Unable to connect to Spark using Create Spark Context node

bjoern.lohrmann · March 23, 2018, 3:54pm

Did I have missed something? Cause the pdf with installation instruction only refers to how to setup the Spark Job Server, but not the previous steps.

Cloudera CDH, Hortonworks HDP are both Hadoop distributions that simplify the installation, configuration and administration of Hadoop clusters. Both CDH and HDP are free of cost, however both vendors charge money for some enterprise features and support. Our PDF guide explains how to install Spark Jobserver on CDH/HDP clusters.

I mean, it shouldn’t be the same thing to install the compatible hadoop version directly from the hadoop site?

In principle you can do that, it’s just a lot harder to operate then. I guess it is useful for the learning experience, but when you want to do a proper deployment you use one of the Hadoop distributions like HDP or CDH.

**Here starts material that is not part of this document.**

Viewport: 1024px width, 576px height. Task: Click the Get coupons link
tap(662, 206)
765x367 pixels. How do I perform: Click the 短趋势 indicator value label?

And I have also another questions… what’s the main difference between installing spark with these installation steps(for example with cloudera) and using just the new Create Local Big Data Environment node? I would like to understand if the final result is just the same or if there are huge differences as configuration and final practical use.

The Create Local Big Data Environment is completely local, i.e. there is no cluster behind it. Also you do not have to install Spark Jobserver then. However, you are limited by the power your machine where KNIME runs on.

The node is mostly useful for three use cases:

Learning how to use the KNIME big data nodes (on small/medium data).
Rapid prototyping of big data workflows in KNIME on a local subset of the real (large) data
If you have a single big machine (lots of CPU cores and RAM), you can use Spark on “medium” sized data there.

If you are thinking about solving real-world big data use cases, e.g. learning models on giga- or terabytes of data, then you need an acutal Hadoop cluster with Spark Jobserver.

Björn